KUTIPAN TEKS
--

Mengapa Wahyu Pertama Dimulai dengan Perintah: Iqra’ (Bacalah!)?
“Bacalah!” merupakan perintah, seruan, dan tugas ilahiah yang ditujukan kepada makhluk termulia-Nya, Nabi Muhammad saw. Perintah itu kemudian ditujukan kepada seluruh manusia. Alam terhampar di hadapan kita untuk kita perhatikan dan kita pahami makna serta isinya. Alam juga merupakan bukti atas tatanan yang dibuat Sang Pencipta dan atas kekuasaan, keagungan, dan keindahan-Nya. Alam semesta tidak lain adalah salah satu manifestasi Lauh Mahfuz. Allah Swt. telah menjadikan segala sesuatu di alam ini, baik makhluk hidup maupun benda mati—selain manusia—sebagai pena yang menuliskan berbagai manifestasi dan hikmah di dalamnya.
Setiap entitas, baik makhluk hidup maupun benda mati, tak ubahnya sebuah buku. Karena itu, perintah tidak turun dengan redaksi “Lihatlah dan perhatikanlah!”, tetapi dengan redaksi: “Bacalah!”. Itu karena buku memang untuk dibaca. Alam raya ini laksana perpustakaan Ilahi. Itulah mengapa, ketika setiap entitas—selain manusia—ditugaskan untuk “menulis”, manusia secara khusus ditugaskan pula, di samping menulis, untuk “membaca”.
Ilmu tak lain adalah pengetahuan tentang berbagai manifestasi sistem-ilahiah dan keterkaitan, susunan, serta keteraturan segala sesuatu di alam ini. Sistem yang amat cermat dan seimbang ini tidak mungkin terjadi secara kebetulan semata. Pasti ada pembuat dan peletak sistem itu, dan begitu jelas [keniscayaan] keberadaannya.

--

DAFTAR ENTRI

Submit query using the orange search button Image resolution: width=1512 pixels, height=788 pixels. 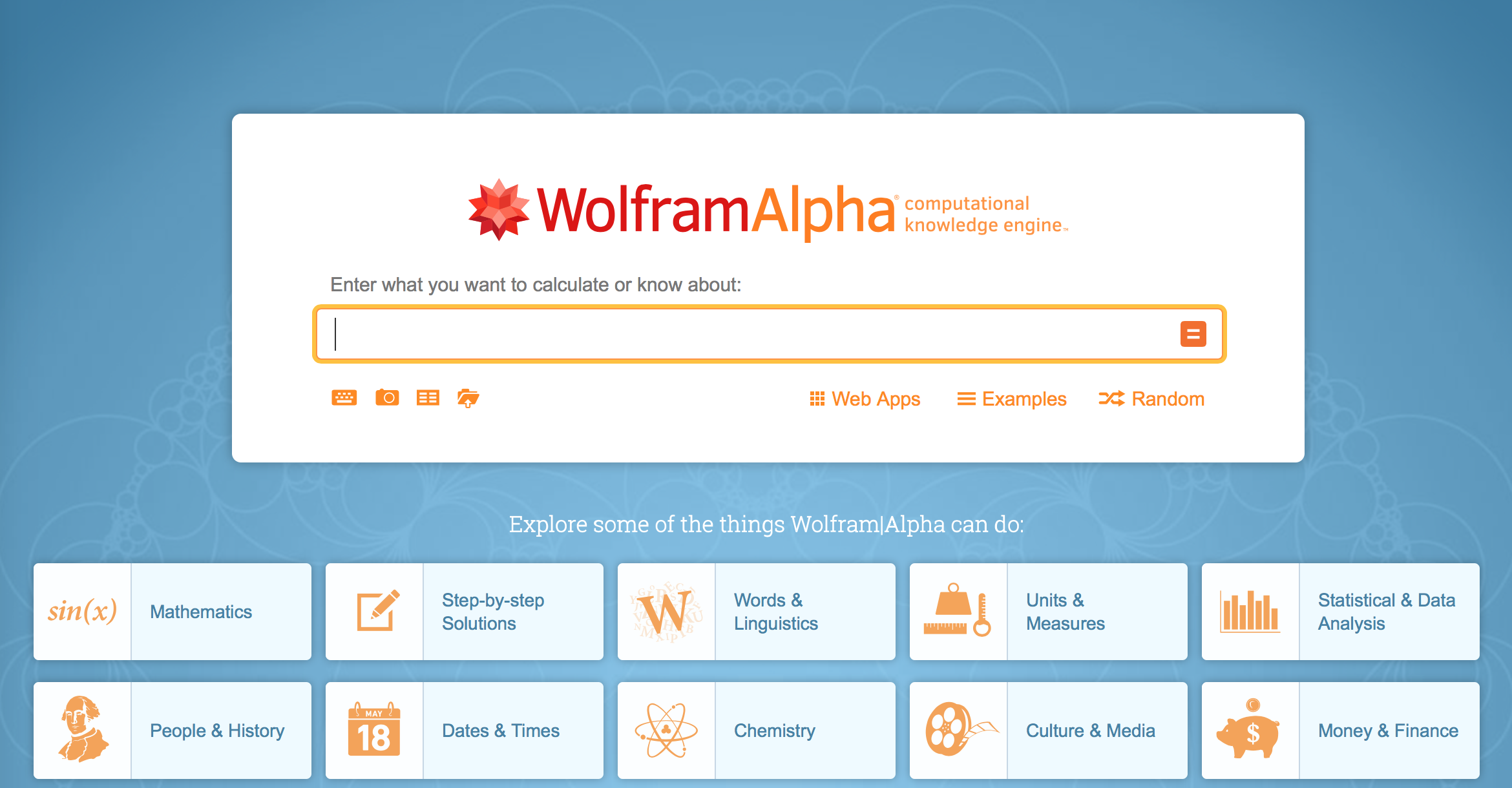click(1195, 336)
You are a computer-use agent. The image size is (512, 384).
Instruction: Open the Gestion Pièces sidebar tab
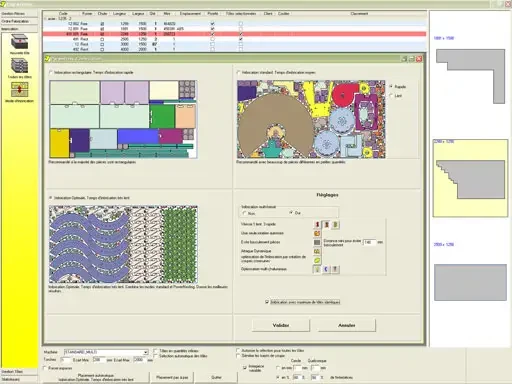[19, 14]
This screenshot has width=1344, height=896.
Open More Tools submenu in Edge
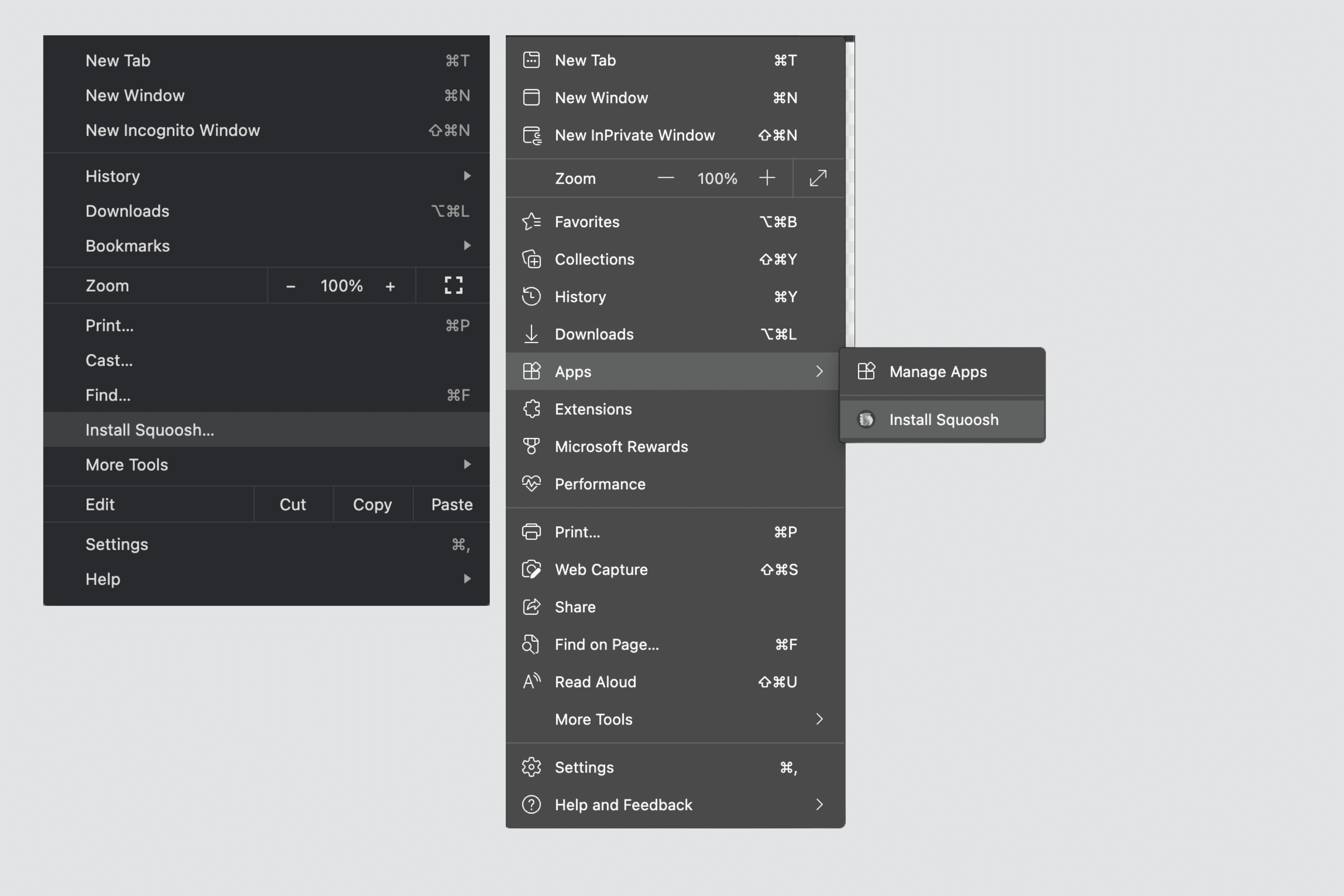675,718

--

DAFTAR TUGAS
- a) Ulangi bagian teks tentang perintah Iqra’ mulai dari "Setiap entitas, baik" hingga "jelas [keniscayaan] keberadaannya.".
- b) Tolong lanjutkan teks tentang perintah Iqra’ setelah kalimat terakhir yang tercantum.

DAFTAR JAWABAN
- a)
Setiap entitas, baik makhluk hidup maupun benda mati, tak ubahnya sebuah buku. Karena itu, perintah tidak turun dengan redaksi “Lihatlah dan perhatikanlah!”, tetapi dengan redaksi: “Bacalah!”. Itu karena buku memang untuk dibaca. Alam raya ini laksana perpustakaan Ilahi. Itulah mengapa, ketika setiap entitas—selain manusia—ditugaskan untuk “menulis”, manusia secara khusus ditugaskan pula, di samping menulis, untuk “membaca”.
Ilmu tak lain adalah pengetahuan tentang berbagai manifestasi sistem-ilahiah dan keterkaitan, susunan, serta keteraturan segala sesuatu di alam ini. Sistem yang amat cermat dan seimbang ini tidak mungkin terjadi secara kebetulan semata. Pasti ada pembuat dan peletak sistem itu, dan begitu jelas [keniscayaan] keberadaannya.

- b)
Sebelum sebuah sistem dibuat, konsepnya disempurnakan terlebih dahulu. Seorang arsitek bangunan, misalnya, tentu sudah memiliki konsep sebelum ia menggambar desainnya di atas kertas. Apabila di satu sisi kita melihat konstruksi fisik dan pemikiran manusia serta bagaimana konstruksi tersebut memengaruhi konsepnya tentang alam, maka kita bisa mengatakan bahwa jika Lauh Mahfuz merupakan sistem yang komprehensif tentang alam, Al-Quran adalah sistem yang tercatat dan tertulis. Al-Quran adalah cermin Lauh Mahfuz. Karena itu, manusia harus membaca dan berusaha memahami setiap kali membaca. Bisa jadi ia keliru dalam memahami serta melewati pengalaman salah-dan-benar ketika ia berusaha dengan inti ilmu untuk sampai kepada tingkat yakin dan berpegang teguh.
Melihat, menyaksikan, memahami, serta mengukir apa yang telah dipahami dan diterima di dalam hati dan perasaan, masing-masing adalah sesuatu yang berbeda. Demikian pula, sesudah semua itu, menerapkan apa yang telah diterima dan menyerukannya kepada pihak lain juga merupakan sesuatu yang berbeda. Tetap saja, semua aktivitas berbeda-beda yang berkaitan dengan pemahaman dan pengetahuan ini selalu ada. Itu karena ada hukum-hukum yang cermat dan harmonis di alam ini yang dibuat oleh sang Peletaknya. Di antara hukum-hukum itu:
1. Perjalanan dari satu menjadi banyak;
2. Adanya persamaan, perbedaan, dan pertentangan di antara yang banyak ini;
3. Adanya keseimbangan aktual di antara berbagai hal yang bertentangan;
4. Perwakilan, yakni adanya perwakilan dalam tugas/fungsi;
5. Adanya proses belajar dan lupa lalu belajar lagi;
6. Pengerahan upaya dan usaha;
7. Analisis dan konstruksi; serta
8. Ilham dan penyingkapan.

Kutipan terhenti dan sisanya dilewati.